FREE FALL JAZZ

Dopo quasi cinquant’anni dalla sua morte, trascorsi tra mito e aneddotica relativa, tra coltranismi, modalismi, spiritualismi e avanguardismi vari, insomma tutta la serie di -ismi ai quali è affezionata una vasta porzione di appassionati, sarebbe interessante effettuare una verifica critica sedimentata circa l’opera di John Coltrane, la sua discografia e la relativa eredità musicale. Tema assai ampio e impegnativo che certo non si può dibattere in sede di una breve recensione. Che si stia parlando di uno dei giganti autentici di questa musica, non vi è alcun dubbio.

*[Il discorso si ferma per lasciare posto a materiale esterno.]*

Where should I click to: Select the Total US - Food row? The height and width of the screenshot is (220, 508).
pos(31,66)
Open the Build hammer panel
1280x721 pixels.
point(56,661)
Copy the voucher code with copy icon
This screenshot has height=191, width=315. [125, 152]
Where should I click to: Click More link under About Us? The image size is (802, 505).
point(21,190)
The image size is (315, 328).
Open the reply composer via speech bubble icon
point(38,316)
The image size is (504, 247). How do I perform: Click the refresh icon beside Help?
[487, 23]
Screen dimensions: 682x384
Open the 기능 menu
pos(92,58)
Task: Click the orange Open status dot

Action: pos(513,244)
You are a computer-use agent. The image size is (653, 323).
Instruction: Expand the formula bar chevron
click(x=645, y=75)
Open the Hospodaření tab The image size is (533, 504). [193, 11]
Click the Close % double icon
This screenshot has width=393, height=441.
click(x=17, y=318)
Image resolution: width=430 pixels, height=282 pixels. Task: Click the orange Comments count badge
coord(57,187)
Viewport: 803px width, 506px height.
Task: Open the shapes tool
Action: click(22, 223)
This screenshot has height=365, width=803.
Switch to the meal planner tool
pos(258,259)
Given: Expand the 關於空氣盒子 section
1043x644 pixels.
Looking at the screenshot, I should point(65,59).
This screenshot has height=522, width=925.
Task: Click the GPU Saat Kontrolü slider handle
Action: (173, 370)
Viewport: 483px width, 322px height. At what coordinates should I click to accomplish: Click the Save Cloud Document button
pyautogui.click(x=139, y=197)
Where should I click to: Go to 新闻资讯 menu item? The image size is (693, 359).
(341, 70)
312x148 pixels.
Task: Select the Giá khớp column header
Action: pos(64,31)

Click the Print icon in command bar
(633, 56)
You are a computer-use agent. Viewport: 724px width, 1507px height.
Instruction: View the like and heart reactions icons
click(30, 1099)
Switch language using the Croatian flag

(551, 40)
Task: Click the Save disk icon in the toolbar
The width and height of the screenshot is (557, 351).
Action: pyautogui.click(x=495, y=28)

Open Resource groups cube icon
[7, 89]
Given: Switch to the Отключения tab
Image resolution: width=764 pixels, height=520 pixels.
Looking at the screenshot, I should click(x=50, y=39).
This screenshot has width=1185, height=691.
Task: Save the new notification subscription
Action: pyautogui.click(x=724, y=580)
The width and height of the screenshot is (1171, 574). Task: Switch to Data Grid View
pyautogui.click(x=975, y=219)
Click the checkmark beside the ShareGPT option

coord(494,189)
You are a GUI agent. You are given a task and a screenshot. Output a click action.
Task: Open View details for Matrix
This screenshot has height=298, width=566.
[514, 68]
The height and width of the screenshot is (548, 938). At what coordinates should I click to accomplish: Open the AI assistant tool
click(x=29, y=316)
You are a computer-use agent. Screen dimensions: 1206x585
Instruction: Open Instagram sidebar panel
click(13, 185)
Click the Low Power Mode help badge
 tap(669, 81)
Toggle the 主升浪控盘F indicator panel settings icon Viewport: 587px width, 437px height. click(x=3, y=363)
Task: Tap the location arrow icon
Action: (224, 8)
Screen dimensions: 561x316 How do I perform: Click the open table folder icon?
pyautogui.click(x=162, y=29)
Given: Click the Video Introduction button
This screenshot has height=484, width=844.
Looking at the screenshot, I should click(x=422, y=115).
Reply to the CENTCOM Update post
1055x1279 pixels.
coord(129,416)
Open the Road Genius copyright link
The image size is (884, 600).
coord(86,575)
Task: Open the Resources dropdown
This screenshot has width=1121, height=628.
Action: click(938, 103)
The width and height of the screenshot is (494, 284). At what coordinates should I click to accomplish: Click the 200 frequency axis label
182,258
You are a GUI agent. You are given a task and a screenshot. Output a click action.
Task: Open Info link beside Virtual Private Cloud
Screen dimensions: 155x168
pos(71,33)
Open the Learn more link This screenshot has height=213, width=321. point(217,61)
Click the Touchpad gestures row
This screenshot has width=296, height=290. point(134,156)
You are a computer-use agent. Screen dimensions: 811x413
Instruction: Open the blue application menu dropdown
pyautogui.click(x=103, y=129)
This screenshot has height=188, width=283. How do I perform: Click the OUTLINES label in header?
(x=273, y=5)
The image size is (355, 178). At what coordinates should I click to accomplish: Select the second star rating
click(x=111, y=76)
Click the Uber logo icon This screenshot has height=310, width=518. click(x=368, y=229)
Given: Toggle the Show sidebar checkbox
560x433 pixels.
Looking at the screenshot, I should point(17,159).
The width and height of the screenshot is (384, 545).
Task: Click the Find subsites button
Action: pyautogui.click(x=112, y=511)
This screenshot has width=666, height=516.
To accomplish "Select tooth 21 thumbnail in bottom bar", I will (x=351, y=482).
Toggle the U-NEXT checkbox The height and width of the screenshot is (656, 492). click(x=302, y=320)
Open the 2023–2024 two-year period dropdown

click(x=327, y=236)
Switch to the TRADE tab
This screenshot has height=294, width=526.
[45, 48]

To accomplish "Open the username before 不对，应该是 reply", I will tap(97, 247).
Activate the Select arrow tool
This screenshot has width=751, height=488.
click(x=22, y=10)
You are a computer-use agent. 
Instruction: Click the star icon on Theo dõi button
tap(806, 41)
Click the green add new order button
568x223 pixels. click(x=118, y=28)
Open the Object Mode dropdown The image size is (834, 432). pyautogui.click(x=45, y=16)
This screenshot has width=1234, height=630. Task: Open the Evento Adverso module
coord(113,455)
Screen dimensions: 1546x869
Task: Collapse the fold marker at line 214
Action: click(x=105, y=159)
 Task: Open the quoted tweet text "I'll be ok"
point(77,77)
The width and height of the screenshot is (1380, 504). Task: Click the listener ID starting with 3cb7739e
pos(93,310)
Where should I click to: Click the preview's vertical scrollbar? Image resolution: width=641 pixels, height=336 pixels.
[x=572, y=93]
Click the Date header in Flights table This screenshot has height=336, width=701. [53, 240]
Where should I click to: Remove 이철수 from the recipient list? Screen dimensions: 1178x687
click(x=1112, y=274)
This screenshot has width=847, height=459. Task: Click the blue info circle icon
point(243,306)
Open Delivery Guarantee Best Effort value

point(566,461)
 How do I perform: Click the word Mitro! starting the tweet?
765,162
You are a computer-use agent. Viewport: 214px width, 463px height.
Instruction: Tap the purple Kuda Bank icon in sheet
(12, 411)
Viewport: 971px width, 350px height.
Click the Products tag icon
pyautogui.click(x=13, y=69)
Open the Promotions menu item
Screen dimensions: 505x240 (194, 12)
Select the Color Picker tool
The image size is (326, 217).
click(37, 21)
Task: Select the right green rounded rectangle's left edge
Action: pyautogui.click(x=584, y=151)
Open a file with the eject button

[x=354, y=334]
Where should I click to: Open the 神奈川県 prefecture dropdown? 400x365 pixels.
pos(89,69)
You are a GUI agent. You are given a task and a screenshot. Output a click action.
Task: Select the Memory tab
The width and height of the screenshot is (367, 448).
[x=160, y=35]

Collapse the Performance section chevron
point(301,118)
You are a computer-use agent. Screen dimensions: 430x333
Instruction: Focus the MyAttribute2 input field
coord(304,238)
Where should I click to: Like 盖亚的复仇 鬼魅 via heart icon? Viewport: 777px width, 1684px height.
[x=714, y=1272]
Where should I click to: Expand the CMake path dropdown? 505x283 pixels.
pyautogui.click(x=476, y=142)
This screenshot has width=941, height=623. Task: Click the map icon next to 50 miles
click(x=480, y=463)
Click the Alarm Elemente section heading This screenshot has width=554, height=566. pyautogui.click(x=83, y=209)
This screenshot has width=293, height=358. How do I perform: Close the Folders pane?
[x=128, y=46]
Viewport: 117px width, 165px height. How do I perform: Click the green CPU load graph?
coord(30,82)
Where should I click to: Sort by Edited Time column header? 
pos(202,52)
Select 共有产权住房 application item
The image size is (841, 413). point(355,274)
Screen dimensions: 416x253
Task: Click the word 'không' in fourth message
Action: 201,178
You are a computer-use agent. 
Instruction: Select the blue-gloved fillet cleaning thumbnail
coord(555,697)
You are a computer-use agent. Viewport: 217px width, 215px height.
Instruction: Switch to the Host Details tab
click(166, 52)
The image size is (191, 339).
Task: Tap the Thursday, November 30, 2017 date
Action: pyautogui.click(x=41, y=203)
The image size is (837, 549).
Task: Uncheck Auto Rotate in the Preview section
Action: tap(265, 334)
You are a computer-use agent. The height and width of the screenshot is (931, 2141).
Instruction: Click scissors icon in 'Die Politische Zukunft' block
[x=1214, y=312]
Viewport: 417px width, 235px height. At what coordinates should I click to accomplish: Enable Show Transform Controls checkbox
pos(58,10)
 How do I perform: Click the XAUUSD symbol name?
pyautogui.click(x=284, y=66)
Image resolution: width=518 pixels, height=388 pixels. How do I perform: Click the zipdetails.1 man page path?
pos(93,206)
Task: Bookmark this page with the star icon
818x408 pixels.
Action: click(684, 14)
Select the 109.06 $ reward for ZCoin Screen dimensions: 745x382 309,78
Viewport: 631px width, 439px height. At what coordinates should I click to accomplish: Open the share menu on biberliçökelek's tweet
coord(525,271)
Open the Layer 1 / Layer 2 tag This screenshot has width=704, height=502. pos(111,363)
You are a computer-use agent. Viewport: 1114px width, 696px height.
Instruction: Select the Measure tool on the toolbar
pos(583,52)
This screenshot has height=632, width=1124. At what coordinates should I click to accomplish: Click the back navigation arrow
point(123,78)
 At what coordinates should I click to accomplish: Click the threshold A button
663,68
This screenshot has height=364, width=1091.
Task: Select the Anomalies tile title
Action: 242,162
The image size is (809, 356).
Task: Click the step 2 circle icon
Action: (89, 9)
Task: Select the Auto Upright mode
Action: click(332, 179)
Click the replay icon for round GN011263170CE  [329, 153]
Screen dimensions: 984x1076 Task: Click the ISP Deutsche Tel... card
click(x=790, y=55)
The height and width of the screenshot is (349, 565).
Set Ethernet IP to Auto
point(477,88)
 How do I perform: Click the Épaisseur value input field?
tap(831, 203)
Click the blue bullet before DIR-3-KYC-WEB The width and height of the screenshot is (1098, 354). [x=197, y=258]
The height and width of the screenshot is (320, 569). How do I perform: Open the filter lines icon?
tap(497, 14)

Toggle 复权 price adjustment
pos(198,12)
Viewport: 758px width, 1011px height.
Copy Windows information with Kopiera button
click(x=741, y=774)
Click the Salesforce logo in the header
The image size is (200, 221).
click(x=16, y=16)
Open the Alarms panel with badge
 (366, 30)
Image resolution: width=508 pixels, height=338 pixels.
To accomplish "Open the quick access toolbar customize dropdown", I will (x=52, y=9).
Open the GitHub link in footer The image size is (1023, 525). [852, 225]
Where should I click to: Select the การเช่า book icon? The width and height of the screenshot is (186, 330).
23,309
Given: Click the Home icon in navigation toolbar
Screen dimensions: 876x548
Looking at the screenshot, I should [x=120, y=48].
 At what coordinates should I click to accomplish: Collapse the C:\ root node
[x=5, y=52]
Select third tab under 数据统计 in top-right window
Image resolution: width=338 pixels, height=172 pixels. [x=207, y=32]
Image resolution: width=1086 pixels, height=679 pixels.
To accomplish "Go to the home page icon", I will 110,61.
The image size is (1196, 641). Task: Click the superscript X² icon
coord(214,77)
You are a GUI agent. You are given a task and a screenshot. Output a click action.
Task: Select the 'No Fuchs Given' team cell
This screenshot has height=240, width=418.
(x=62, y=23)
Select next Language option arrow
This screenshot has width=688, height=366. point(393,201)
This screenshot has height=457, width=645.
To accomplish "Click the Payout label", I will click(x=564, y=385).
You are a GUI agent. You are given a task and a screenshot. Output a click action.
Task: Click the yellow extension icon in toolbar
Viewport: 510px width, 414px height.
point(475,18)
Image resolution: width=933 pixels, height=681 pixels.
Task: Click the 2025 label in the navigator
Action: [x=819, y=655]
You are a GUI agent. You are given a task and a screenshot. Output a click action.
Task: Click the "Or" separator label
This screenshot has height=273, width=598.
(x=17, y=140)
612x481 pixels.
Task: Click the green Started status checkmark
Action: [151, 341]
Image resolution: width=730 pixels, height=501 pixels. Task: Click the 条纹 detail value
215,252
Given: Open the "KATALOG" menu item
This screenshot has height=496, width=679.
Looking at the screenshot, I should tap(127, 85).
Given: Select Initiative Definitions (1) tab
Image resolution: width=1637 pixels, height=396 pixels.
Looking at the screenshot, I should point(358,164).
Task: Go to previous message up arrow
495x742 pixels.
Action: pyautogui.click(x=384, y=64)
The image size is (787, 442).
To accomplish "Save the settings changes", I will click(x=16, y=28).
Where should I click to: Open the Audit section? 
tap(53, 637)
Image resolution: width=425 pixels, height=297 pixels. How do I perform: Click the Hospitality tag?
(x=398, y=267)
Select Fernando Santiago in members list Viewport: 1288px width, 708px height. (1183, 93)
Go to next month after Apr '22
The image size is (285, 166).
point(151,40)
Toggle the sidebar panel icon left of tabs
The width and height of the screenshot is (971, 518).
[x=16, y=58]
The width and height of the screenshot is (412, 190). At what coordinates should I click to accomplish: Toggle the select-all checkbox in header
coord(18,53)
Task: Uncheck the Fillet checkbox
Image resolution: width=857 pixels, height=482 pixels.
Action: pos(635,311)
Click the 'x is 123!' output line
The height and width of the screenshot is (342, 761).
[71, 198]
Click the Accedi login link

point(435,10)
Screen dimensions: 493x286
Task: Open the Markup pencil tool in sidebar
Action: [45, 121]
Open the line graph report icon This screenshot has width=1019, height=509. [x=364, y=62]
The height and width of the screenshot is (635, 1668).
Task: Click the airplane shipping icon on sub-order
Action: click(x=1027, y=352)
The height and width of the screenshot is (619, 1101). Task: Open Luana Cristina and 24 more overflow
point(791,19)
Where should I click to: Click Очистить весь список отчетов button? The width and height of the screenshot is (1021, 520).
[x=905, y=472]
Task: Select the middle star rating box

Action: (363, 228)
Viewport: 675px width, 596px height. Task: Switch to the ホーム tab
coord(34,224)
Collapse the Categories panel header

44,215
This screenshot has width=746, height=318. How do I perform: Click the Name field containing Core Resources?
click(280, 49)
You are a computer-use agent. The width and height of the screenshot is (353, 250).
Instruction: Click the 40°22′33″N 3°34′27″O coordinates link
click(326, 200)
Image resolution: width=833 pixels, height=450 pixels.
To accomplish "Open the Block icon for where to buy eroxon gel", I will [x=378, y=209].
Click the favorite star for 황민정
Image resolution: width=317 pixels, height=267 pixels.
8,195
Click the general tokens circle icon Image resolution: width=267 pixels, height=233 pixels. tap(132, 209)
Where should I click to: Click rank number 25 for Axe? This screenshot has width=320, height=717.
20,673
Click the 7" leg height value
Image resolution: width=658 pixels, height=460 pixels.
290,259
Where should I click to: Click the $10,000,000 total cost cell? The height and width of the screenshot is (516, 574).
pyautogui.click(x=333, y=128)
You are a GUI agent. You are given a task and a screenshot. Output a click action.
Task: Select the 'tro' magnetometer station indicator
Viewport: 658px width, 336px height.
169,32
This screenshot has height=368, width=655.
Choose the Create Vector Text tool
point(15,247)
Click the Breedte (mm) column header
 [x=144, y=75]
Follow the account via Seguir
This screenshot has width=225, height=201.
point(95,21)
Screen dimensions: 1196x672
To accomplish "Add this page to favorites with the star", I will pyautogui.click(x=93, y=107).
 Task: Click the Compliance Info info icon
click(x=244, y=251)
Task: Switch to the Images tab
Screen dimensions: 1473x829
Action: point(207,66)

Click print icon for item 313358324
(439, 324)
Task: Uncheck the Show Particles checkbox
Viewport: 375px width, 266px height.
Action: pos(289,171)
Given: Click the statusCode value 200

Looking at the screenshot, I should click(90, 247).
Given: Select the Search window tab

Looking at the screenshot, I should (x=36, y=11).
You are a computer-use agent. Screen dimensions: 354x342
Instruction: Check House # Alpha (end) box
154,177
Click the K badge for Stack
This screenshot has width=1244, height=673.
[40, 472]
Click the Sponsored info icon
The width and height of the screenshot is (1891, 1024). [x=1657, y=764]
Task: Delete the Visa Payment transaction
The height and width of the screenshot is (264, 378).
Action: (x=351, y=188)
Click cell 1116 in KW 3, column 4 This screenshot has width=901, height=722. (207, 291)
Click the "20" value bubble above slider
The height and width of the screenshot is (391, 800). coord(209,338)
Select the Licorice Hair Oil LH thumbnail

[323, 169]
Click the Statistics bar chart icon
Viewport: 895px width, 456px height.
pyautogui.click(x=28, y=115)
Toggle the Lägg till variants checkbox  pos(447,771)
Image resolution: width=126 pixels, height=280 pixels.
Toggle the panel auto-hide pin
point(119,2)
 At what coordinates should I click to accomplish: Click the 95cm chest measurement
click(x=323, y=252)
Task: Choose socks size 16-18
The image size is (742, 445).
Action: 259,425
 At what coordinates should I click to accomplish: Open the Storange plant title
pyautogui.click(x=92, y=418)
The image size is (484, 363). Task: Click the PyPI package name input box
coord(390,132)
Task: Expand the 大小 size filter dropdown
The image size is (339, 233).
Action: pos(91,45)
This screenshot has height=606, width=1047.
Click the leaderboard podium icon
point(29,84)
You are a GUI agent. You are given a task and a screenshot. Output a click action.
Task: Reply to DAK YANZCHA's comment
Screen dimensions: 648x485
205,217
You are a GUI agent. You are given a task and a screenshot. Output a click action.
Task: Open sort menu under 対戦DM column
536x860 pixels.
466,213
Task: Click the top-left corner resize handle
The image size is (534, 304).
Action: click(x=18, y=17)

Che la sua discografia sia da prendere integralmente per oro colato come fanno in molti, è un’altra faccenda e sarebbe cosa poco seria, più prossima al fanatismo da collezionista che alla onesta valutazione musicale. Personalmente ritengo, in estrema sintesi, il periodo più creativo e influente di Trane quello che parte da Giant Steps e arriva ad  A Love Supreme, ma se dovessi restringere ancor più il campo, indicherei probabilmente le sue incisioni Atlantic da leader fatte tra il 1959 e il 1961.

Tra queste incisioni, quasi tutte dei capolavori, un album relativamente meno citato rispetto ad altri e che suona ancora oggi fresco e innovativo è Coltrane Plays The Blues. Si è descritto spesso e in modo quasi maniacale, Coltrane come uomo guida dell’avanguardia, specie per quel che riguarda il suo ultimo periodo “spiritual-free”, seguito alla sua adesione alla cosiddetta New Thing, ma in questo modo si rischia di dimenticare che Coltrane, sin dagli inizi, si era costruito una reputazione come grande interprete del blues e in questo disco ne dava ampia dimostrazione in chiave ovviamente rinnovata.

Contrariamente a quello che ci si potrebbe aspettare da un progetto formalmente “monotematico” come questo, il disco risulta di una varietà musicale ed espressiva davvero rara e sorprendente, affrontando diversi aspetti di una delle radici fondanti e più frequentate della musica degli afro-americani, visto però in una chiave interpretativa legata all’approccio modale in improvvisazione che Coltrane al tempo stava sviluppando.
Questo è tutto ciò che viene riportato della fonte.